## EXERCISE TASK 1
Copy the passage of the Cambium design notes below from "- Tool-specific expertise" to "specialized asset pipeline.", word for word.

## PAGE

Gravity for cropping:
Aspect-ratio cropping uses gravity to determine what to keep:
# Crop to 16:9, keeping center
cambium convert photo.jpg photo.jpg --aspect 16:9 --gravity center
# Crop to 1:1, keeping top (for portraits/headshots)
cambium convert photo.jpg photo.jpg --aspect 1:1 --gravity topWhat's explicitly out:
- Region selection - "crop to the face", "select the background"
- Content-aware operations - seam carving, inpainting, upscaling
- Color grading - curves, levels, color balance
- Compositing - layers, blend modes, masks
- Effects - blur, sharpen, filters
These require either:
- Creative judgment (what looks good?)
- Content understanding (where is the subject?)
- Tool-specific expertise (Photoshop vs GIMP vs ImageMagick)
For these, use the actual tool (ImageMagick, ffmpeg, etc.) directly, or a specialized asset pipeline.
Consequences:
- (+) Clear scope boundary prevents feature creep
- (+) Agent-friendly: all operations expressible as property constraints
- (+) Normalized options: one vocabulary across formats
- (+) Multi-input operations possible with auxiliary resources
- (-) Some "obvious" features excluded (arbitrary crop, filters)
- (-) Users wanting full editing must use external tools
Future consideration:
If a transformation becomes common enough that agents frequently need it AND it can be expressed with normalized options, it can be added. The bar is: "Would an agent reasonably request this as a target constraint?"
ADR-0006: Executor Abstraction for Resource Management
Status: Accepted
Context:
Cambium's current architecture has three layers:
- Converters - individual transformations (bytes → bytes)
- Planner - finds conversion paths
- CLI - orchestrates execution
The CLI currently has hardcoded sequential execution. As we add parallelism, streaming, and memory management, these concerns shouldn't pollute the core.

## EXCERPTED DATA
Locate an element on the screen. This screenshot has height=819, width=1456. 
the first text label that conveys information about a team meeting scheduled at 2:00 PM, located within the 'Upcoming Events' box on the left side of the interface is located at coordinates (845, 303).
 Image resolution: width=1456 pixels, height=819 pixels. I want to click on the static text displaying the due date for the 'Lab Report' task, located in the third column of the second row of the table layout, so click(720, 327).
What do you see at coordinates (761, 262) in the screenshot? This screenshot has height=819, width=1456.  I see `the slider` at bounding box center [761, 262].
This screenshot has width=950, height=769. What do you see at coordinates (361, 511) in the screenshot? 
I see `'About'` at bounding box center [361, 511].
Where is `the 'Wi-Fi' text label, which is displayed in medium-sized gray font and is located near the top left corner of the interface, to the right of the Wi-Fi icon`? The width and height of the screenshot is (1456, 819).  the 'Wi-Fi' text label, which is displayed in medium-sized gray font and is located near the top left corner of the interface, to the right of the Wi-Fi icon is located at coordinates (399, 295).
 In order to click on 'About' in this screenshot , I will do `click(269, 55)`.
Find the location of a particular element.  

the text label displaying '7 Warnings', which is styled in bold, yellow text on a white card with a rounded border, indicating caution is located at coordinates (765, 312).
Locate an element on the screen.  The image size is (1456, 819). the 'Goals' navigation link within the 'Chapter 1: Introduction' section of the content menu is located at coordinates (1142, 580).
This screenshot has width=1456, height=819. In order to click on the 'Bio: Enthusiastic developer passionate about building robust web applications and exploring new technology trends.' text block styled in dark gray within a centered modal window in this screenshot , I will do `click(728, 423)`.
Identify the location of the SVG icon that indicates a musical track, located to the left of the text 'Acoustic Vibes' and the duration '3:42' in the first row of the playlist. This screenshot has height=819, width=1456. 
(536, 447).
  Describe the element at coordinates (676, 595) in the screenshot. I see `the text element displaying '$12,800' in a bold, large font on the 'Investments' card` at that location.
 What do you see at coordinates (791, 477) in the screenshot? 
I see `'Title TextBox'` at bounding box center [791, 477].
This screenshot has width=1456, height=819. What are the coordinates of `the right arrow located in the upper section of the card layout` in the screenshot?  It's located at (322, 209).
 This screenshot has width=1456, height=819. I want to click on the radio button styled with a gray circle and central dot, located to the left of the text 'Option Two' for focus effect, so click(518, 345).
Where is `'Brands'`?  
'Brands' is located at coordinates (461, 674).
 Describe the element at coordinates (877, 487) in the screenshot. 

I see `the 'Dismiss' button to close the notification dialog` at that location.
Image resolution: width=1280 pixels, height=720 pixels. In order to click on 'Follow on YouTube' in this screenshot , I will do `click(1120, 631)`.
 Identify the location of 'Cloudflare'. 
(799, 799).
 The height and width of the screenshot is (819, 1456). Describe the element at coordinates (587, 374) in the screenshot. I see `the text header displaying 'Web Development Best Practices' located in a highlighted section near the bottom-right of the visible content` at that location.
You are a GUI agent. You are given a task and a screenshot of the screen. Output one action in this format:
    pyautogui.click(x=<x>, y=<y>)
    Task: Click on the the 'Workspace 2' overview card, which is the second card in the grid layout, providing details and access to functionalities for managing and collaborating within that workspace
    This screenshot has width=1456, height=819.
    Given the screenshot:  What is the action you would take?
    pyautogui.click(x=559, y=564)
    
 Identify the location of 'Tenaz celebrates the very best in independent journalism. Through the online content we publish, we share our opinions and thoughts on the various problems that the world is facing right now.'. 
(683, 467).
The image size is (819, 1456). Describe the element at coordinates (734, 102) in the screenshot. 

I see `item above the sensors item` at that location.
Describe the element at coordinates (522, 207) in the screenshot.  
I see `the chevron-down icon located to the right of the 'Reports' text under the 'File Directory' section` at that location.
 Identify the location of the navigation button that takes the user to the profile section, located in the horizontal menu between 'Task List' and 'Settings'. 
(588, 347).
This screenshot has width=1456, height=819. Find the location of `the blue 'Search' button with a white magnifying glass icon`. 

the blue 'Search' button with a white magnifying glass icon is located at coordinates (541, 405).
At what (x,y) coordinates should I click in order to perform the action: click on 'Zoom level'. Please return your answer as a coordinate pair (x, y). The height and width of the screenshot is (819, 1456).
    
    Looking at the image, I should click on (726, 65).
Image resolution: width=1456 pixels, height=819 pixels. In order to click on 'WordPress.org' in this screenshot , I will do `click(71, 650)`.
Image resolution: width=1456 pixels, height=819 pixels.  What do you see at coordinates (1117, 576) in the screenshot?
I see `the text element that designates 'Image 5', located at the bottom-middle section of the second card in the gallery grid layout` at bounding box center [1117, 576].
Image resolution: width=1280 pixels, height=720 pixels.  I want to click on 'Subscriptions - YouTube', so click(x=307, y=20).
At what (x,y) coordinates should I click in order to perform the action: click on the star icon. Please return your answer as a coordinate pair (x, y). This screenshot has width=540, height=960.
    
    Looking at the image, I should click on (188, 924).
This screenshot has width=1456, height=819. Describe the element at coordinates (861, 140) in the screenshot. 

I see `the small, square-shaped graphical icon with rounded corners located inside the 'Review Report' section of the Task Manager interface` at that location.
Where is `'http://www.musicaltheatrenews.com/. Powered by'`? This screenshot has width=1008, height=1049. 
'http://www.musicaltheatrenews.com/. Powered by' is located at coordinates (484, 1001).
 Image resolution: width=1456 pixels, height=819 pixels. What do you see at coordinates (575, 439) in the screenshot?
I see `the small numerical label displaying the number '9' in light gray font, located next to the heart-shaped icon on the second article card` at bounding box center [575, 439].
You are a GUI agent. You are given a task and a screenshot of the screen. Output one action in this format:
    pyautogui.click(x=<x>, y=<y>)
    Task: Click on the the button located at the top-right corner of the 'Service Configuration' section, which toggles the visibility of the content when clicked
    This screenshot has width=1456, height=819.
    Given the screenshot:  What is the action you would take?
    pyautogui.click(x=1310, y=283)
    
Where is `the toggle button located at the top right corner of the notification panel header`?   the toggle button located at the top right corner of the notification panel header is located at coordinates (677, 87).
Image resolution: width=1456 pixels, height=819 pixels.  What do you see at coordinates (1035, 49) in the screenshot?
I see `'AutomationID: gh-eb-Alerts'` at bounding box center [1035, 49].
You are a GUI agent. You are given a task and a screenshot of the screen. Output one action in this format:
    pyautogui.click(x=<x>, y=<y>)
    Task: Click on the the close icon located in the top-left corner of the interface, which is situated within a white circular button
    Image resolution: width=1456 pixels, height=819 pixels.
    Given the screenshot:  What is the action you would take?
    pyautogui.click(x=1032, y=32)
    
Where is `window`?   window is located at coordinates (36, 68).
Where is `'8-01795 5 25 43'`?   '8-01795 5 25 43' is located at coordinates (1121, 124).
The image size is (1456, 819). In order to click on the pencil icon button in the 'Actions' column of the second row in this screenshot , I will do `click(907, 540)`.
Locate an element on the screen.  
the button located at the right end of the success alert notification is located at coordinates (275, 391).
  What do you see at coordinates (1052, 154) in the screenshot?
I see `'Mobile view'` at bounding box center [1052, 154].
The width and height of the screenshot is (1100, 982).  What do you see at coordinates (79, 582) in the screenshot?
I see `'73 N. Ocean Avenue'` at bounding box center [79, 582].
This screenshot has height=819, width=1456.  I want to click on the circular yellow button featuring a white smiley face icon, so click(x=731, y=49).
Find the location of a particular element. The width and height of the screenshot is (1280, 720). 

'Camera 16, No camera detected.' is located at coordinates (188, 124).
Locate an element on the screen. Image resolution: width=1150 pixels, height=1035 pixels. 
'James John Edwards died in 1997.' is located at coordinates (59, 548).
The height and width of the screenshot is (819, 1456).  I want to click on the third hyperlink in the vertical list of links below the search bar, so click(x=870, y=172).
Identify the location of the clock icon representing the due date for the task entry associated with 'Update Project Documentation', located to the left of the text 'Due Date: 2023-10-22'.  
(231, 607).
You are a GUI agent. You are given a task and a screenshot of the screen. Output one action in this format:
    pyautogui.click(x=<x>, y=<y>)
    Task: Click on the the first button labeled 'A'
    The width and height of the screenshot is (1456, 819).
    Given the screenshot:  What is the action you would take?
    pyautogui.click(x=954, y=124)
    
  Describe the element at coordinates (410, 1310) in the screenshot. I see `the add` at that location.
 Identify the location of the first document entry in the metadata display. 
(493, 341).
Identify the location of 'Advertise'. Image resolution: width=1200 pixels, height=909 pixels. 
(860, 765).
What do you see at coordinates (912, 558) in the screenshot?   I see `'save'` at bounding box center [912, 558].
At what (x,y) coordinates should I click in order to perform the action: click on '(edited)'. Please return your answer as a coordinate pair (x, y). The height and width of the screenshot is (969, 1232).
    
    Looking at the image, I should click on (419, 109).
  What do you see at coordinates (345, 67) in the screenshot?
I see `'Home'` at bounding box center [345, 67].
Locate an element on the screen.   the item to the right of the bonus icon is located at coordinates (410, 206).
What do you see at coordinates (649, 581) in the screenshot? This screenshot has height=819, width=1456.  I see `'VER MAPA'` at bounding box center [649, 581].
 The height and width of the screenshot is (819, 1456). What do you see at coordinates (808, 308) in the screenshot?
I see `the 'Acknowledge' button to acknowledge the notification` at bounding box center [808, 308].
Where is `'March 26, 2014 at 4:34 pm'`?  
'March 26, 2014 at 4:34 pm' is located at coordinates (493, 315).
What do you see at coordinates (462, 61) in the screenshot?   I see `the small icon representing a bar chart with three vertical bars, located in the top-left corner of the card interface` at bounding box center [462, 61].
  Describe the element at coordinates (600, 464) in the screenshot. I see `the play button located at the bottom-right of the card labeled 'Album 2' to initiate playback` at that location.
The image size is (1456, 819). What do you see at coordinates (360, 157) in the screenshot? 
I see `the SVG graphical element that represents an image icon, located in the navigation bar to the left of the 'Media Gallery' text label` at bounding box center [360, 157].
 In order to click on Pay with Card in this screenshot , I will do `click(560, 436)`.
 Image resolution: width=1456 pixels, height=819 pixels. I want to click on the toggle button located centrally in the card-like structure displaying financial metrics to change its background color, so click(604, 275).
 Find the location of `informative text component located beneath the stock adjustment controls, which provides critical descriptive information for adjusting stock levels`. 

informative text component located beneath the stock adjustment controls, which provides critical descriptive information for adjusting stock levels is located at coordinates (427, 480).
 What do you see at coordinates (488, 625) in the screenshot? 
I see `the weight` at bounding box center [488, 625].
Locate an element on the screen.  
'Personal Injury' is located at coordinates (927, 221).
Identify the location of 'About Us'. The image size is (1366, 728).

## EXERCISE TASK 2
Set down the records above word for word, from their first line to the line with "coordinates (1142, 580).".

## WRITTEN SOLUTION 1
- Tool-specific expertise (Photoshop vs GIMP vs ImageMagick)
For these, use the actual tool (ImageMagick, ffmpeg, etc.) directly, or a specialized asset pipeline.

## WRITTEN SOLUTION 2
Locate an element on the screen. This screenshot has height=819, width=1456. 
the first text label that conveys information about a team meeting scheduled at 2:00 PM, located within the 'Upcoming Events' box on the left side of the interface is located at coordinates (845, 303).
 Image resolution: width=1456 pixels, height=819 pixels. I want to click on the static text displaying the due date for the 'Lab Report' task, located in the third column of the second row of the table layout, so click(720, 327).
What do you see at coordinates (761, 262) in the screenshot? This screenshot has height=819, width=1456.  I see `the slider` at bounding box center [761, 262].
This screenshot has width=950, height=769. What do you see at coordinates (361, 511) in the screenshot? 
I see `'About'` at bounding box center [361, 511].
Where is `the 'Wi-Fi' text label, which is displayed in medium-sized gray font and is located near the top left corner of the interface, to the right of the Wi-Fi icon`? The width and height of the screenshot is (1456, 819).  the 'Wi-Fi' text label, which is displayed in medium-sized gray font and is located near the top left corner of the interface, to the right of the Wi-Fi icon is located at coordinates (399, 295).
 In order to click on 'About' in this screenshot , I will do `click(269, 55)`.
Find the location of a particular element.  

the text label displaying '7 Warnings', which is styled in bold, yellow text on a white card with a rounded border, indicating caution is located at coordinates (765, 312).
Locate an element on the screen.  The image size is (1456, 819). the 'Goals' navigation link within the 'Chapter 1: Introduction' section of the content menu is located at coordinates (1142, 580).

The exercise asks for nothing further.